Open Health é tecnologia contra a saúde

O ministro da Saúde Marcelo Queiroga levantou a bandeira do chamado sistema Open Health, na qual o governo brasileiro compartilharia dados pessoas com operadoras de planos de saúde, o que “ampliaria a concorrência e diminuiria custos”. A realidade pode ser outra, com aumento de custo para alguns grupos populacionais e diminuir direitos à saúde. Artigo originalmente publicado em O Globo. Escrito por Matheus Zuliane Falcão, cebiano e Advogado e pesquisador do programa de saúde do Instituto Brasileiro de Defesa do Consumidor (Idec), Ana Carolina Navarrete, Advogada e coordenadora do programa de saúde do Idec, e Diogo Moyses, Coordenador do programa de direitos digitais do Idec.

Crédito: Carlos Muza / Unsplash

Os avanços na área de tecnologia da informação e comunicação podem melhorar a saúde das pessoas, e sua incorporação ao SUS deveria ser vista como dever do Estado. No entanto o Ministério da Saúde tem insistido em alternativas ineficazes e prejudiciais ao usuário, como aquela que vem sendo chamada de Open Health.

Nos termos defendidos pelo ministro Marcelo Queiroga, o Open Health é o compartilhamento maciço de dados pessoais dos brasileiros com operadoras de planos de saúde, que receberiam do Estado informações como gastos e perfil de saúde de cada um. Para seus defensores, que se inspiram no Open Banking, a medida possibilitaria às operadoras ofertar planos personalizados, ampliando a concorrência e diminuindo custos. Mas a realidade não poderia ser mais distinta.

As diferenças entre os dois setores são grandes. O bancário tem pouco mais de 600 empresas. O desafio de sua implementação foi grande e incluiu a padronização da linguagem usada por todos os agentes de mercado. No caso da saúde, apenas as operadoras médico-hospitalares são mais de 700. Sem contar clínicas, hospitais, farmácias e secretarias municipais e estaduais de Saúde. Para um ministério marcado por reiterados incidentes de segurança, que continuam sem resposta satisfatória, parece distante a perspectiva de unificar os sistemas desse imenso conjunto.
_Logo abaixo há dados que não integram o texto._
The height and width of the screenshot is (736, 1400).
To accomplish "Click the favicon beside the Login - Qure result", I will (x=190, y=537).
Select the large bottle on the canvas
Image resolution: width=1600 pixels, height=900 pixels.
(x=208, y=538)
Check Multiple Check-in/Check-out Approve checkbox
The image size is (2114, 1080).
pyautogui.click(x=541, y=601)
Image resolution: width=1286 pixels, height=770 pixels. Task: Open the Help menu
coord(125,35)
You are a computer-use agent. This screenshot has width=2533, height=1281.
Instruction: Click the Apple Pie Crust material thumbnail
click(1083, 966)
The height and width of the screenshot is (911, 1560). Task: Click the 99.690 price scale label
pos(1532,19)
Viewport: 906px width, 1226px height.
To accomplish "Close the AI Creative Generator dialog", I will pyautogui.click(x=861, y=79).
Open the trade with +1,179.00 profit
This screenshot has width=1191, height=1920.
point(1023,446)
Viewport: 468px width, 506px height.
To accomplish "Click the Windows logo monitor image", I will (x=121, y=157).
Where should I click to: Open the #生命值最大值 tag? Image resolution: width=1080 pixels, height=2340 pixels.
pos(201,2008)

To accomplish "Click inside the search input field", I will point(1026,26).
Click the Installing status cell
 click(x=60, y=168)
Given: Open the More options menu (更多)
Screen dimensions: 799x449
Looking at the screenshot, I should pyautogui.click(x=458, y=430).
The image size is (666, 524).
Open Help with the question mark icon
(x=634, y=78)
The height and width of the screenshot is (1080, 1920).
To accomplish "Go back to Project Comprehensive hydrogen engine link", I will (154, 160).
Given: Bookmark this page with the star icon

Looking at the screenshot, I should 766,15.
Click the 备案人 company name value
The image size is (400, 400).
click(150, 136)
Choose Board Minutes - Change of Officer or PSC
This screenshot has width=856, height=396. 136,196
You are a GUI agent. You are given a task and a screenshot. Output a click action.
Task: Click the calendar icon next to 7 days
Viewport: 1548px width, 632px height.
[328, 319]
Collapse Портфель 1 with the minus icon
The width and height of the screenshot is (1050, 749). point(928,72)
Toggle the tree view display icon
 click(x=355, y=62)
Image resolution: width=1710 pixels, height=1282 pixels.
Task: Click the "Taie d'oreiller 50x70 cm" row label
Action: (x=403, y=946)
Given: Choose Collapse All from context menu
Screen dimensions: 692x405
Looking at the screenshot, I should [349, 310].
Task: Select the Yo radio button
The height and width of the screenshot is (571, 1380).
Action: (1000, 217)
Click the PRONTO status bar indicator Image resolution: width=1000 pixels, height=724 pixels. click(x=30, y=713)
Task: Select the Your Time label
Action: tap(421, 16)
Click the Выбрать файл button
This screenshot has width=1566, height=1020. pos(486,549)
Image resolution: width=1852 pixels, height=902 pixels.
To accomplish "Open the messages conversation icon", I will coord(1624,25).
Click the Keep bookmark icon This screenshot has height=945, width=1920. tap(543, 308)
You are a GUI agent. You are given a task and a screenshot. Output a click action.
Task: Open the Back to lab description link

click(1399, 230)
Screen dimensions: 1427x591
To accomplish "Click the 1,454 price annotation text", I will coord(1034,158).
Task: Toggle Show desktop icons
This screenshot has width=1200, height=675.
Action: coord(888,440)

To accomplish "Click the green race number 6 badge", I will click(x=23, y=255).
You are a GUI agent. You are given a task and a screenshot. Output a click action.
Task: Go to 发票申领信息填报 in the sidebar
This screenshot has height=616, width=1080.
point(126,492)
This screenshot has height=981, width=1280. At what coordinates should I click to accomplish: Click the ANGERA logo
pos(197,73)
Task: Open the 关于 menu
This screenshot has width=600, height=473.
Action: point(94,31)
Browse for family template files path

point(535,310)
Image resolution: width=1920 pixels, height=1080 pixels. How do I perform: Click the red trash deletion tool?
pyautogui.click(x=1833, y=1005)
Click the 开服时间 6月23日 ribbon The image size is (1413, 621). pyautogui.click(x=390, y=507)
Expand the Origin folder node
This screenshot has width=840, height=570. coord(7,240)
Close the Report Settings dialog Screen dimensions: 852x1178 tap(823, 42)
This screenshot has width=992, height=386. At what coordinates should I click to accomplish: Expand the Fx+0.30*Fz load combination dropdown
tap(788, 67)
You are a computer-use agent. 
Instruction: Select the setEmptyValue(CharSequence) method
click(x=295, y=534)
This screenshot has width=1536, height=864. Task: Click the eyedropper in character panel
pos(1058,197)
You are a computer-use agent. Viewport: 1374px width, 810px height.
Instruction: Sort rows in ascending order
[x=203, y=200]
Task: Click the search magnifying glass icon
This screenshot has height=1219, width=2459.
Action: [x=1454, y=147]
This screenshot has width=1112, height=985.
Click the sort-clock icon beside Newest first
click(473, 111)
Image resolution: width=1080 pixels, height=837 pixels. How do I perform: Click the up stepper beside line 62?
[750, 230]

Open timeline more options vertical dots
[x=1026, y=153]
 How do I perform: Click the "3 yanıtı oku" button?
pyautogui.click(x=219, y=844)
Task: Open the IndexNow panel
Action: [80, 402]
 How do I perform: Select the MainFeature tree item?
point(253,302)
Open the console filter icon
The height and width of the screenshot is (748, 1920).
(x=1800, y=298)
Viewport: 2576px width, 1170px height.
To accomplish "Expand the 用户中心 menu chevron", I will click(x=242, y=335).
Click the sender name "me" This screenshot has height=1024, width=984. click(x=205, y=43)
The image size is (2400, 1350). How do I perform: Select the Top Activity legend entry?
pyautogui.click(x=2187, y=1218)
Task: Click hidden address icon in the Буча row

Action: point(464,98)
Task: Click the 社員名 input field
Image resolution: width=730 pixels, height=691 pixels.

Além do desafio operacional, há preocupação legítima sobre o que farão as operadoras tendo acesso a essa imensa base de dados. Uma das hipóteses é a seleção de risco, prática proibida por lei que visa a privilegiar somente indivíduos jovens e saudáveis para ingressar em planos, a fim de diminuir os custos.

É recorrente no mercado a imposição de cobertura parcial temporária a partir de elementos como peso e altura, de onde se deduzem equivocadamente problemas de saúde. O potencial para driblar as limitações da lei e recusar novos consumidores com base em critérios pouco transparentes é muito maior.

Por fim, a ideia de ampliar a concorrência contraria a tendência da maioria dos países desenvolvidos, cujos sistemas de saúde têm financiamento centralizado, equivalentes ao SUS ou com seguros públicos extremamente regulados. Os Estados Unidos, das pouquíssimas exceções, têm o sistema mais caro do mundo e um dos piores desempenhos em saúde da Organização para a Cooperação e Desenvolvimento Econômico (OCDE).

Com essa medida, ao contrário da tendência internacional, o Brasil optaria por fortalecer as operadoras, dividindo informações sensíveis da população e permitindo seu uso contra ela própria. Difícil pensar em forma pior de usar nossos dados de saúde.

Antes de repassar os dados ao setor privado, o ministério poderia se preocupar em garantir a segurança de suas bases e seu bom funcionamento para os gestores e usuários do SUS, mais barato e eficiente que a saúde suplementar, mas em crise devido à falta de recursos, ao descaso e à má gestão do Executivo federal.